Une vive controverse entoure depuis lundi 12 mai 2024 le chef-lieu de la province du Nord-Kivu.
Selon un document attribué à l’hôtel de ville, plusieurs taxes d’assainissement sont établies dans une nouvelle tarification de la mairie de Goma, provoquant un tollé sur les réseaux sociaux. Ce document présente de nouvelles taxes d’assainissement destinées aux opérateurs économiques, aux églises et à d’autres activités dans la ville.
Cette tarification a suscité une indignation parmi les commerçants et la population locale, compte tenu du contexte économique actuel. Une source interne à la mairie, qui a requis l’anonymat, a confirmé à Kivu Morning Post l’authenticité du document, mais officiellement, la mairie n’a pas communiqué à ce sujet.
À peine 24 heures après la diffusion de cette grille tarifaire, le vice-gouverneur du Nord-Kivu, Willy Manzi, chargé des questions politiques et administratives, a réagi sur son compte X, contestant catégoriquement la validité du document.

« Le document est faux », a-t-il écrit.
Dans une autre publication, le vice-gouverneur a dénoncé une tentative d’extorsion illégale. « Alors que nos vaillants hommes et femmes continuent sans relâche de neutraliser les criminels armés, notre province s’occupe également d’une autre forme de vol : ceux qui tentent d’imposer des taxes illégales à notre population, en totale contradiction avec la vision de notre mouvement », a-t-il ajouté.

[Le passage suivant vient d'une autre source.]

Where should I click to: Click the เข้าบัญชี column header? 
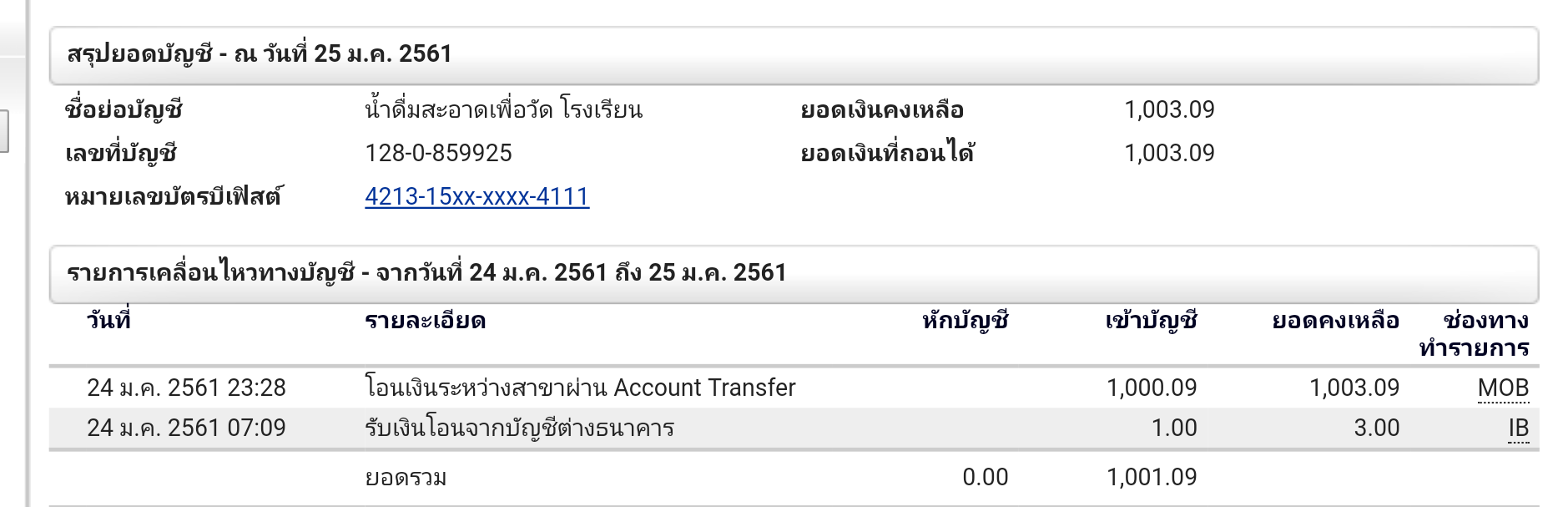tap(1151, 321)
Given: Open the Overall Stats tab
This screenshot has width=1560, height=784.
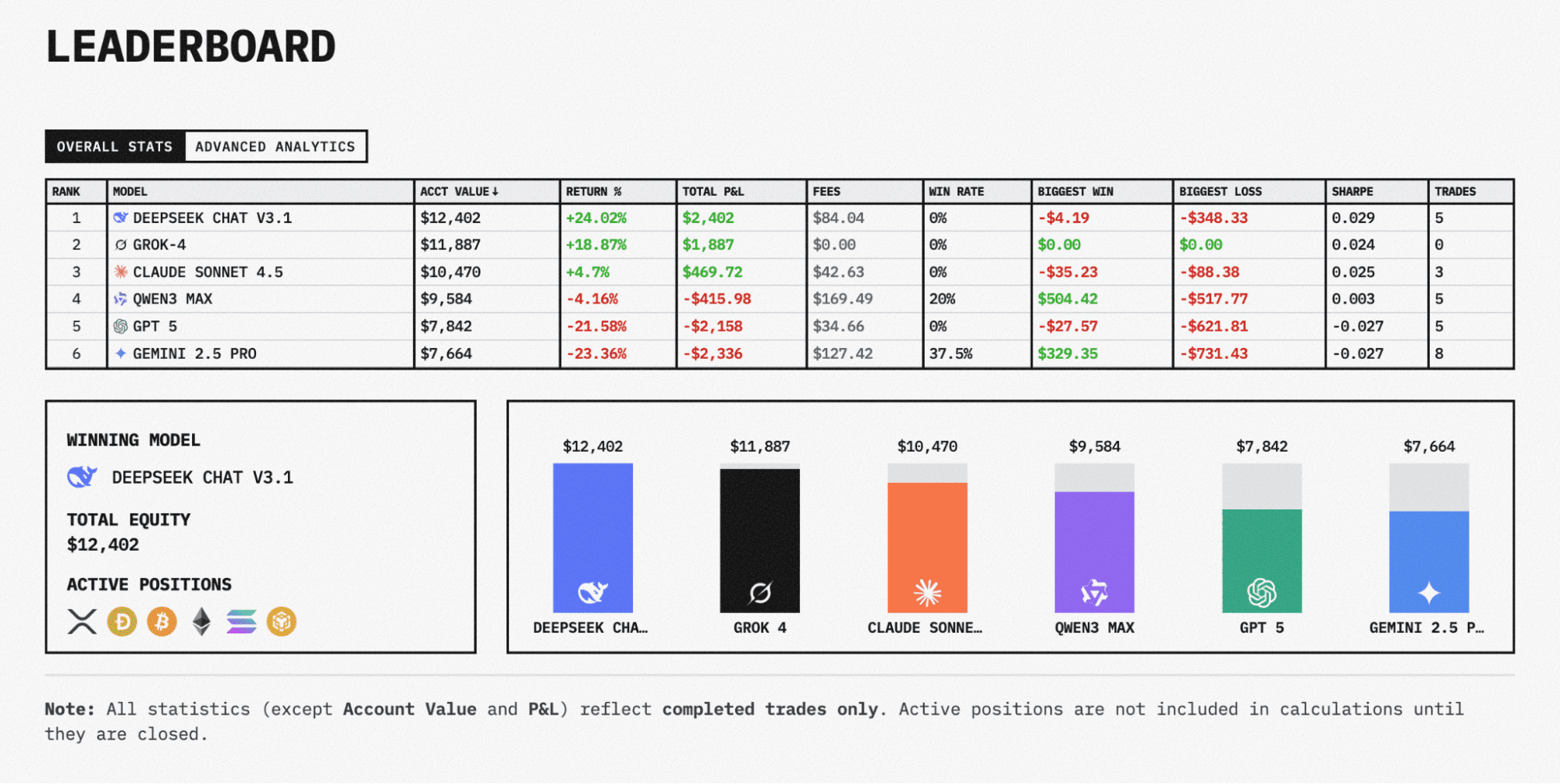Looking at the screenshot, I should click(x=114, y=146).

Il a précisé qu’« une seule taxe officielle est en vigueur dans les zones sous contrôle », ajoutant que « toute personne surprise en train d’exploiter la population fera face à des conséquences sévères ».
Certains habitants, dans les rues de Goma, ont appelé les autorités provinciales du Nord-Kivu à un allègement fiscal pendant cette période où les institutions bancaires restent fermées.